Written task.
Please put the rows starting at the line containing "You are a computer-use agent. Image" and ending at the line containing "Open the Trapcode" into a JSON list of strings, one string per line, leaving out any blank lines.

Stored rows.
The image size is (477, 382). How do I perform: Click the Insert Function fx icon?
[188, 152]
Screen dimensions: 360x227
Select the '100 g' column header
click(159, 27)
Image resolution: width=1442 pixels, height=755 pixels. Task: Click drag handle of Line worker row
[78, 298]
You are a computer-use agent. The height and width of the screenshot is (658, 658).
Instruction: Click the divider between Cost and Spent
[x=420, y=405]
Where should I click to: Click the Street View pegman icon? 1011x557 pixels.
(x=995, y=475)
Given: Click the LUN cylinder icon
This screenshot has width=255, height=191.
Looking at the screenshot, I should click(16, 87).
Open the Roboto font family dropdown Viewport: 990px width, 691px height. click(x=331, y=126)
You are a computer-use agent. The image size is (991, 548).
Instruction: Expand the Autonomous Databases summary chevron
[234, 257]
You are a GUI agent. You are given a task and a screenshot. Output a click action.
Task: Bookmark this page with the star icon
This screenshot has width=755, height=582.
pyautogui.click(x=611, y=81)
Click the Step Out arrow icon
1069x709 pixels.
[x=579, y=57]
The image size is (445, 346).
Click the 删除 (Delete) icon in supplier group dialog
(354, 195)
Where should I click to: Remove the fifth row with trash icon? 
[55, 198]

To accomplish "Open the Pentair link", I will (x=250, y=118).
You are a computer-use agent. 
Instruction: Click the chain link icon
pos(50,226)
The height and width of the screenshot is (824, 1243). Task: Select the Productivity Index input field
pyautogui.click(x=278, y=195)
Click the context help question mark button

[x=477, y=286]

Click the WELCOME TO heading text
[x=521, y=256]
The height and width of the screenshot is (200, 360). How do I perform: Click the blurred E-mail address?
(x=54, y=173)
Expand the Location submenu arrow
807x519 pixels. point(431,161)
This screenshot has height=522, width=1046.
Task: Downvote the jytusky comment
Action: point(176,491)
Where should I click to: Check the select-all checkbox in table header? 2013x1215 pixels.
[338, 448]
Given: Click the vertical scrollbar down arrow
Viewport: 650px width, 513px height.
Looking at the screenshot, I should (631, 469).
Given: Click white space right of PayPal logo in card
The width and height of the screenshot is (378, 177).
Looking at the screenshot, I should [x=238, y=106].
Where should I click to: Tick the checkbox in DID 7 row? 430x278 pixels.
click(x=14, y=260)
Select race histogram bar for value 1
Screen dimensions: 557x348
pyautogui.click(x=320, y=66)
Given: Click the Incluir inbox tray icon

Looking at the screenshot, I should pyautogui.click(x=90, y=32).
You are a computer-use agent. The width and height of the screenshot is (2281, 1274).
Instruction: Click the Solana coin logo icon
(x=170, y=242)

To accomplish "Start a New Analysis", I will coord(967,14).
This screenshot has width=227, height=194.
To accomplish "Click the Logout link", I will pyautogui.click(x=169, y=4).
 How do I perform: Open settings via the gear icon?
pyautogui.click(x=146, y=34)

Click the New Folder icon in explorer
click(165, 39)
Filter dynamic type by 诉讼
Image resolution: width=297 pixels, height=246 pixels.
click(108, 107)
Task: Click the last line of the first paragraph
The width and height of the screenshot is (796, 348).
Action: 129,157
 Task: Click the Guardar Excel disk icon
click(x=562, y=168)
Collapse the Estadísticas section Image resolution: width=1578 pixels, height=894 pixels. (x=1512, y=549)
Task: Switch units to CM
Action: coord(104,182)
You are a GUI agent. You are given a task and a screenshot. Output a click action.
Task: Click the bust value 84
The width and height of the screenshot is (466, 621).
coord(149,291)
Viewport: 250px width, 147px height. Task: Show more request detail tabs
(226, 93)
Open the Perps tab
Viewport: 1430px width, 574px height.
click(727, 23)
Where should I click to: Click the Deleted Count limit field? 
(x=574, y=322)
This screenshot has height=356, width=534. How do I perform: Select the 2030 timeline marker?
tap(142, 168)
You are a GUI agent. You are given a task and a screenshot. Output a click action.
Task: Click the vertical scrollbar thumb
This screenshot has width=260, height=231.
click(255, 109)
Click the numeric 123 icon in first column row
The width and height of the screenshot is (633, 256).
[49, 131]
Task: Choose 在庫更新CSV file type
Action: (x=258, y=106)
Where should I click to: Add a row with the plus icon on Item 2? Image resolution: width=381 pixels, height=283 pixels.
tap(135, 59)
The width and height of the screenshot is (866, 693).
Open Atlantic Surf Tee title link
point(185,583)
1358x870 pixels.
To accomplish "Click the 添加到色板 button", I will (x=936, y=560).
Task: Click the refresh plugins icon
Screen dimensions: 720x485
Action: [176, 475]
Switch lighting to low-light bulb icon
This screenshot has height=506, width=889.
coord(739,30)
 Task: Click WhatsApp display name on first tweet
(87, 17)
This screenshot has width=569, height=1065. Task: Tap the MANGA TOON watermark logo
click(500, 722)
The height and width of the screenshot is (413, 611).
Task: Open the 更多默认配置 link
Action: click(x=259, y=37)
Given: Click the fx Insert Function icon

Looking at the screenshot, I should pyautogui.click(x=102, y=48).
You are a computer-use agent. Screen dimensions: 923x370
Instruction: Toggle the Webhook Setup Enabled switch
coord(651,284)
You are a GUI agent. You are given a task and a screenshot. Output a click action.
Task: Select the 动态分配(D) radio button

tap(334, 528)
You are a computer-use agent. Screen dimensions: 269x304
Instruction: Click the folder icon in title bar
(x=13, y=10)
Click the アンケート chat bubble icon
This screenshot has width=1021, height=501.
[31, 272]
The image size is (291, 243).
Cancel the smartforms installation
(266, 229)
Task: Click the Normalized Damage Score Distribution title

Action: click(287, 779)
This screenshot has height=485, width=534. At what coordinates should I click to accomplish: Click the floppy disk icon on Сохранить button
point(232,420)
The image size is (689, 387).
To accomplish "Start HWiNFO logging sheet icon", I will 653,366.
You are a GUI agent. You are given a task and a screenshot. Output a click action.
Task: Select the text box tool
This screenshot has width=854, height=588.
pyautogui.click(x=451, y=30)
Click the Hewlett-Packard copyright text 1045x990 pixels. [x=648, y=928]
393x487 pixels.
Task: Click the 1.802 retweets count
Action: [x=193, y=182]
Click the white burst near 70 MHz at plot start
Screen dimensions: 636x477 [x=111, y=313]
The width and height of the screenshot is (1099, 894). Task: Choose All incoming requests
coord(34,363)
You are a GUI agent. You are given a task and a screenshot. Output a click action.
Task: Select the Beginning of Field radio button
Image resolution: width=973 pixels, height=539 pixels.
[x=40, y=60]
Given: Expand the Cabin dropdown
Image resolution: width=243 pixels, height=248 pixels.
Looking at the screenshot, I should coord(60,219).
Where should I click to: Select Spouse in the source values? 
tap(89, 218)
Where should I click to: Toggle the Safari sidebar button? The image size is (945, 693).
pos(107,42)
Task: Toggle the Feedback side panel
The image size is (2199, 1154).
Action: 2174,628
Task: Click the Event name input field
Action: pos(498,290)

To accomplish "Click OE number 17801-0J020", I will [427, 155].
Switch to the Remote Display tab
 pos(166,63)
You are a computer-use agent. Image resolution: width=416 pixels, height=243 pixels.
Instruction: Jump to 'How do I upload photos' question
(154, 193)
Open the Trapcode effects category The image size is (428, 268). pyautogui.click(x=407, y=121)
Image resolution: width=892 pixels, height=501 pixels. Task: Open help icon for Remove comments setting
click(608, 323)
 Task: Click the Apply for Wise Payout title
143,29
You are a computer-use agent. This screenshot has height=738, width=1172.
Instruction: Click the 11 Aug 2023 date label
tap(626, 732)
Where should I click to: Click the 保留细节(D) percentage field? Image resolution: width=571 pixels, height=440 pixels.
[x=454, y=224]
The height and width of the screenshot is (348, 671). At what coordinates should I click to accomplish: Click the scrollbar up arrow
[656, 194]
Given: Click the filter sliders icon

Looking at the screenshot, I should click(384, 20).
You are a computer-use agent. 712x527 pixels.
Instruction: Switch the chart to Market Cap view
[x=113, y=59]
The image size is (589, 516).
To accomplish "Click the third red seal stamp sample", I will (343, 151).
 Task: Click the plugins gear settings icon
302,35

Output for this exercise.
[
  "You are a computer-use agent. Image resolution: width=416 pixels, height=243 pixels.",
  "Instruction: Jump to 'How do I upload photos' question",
  "(154, 193)",
  "Open the Trapcode effects category The image size is (428, 268). pyautogui.click(x=407, y=121)"
]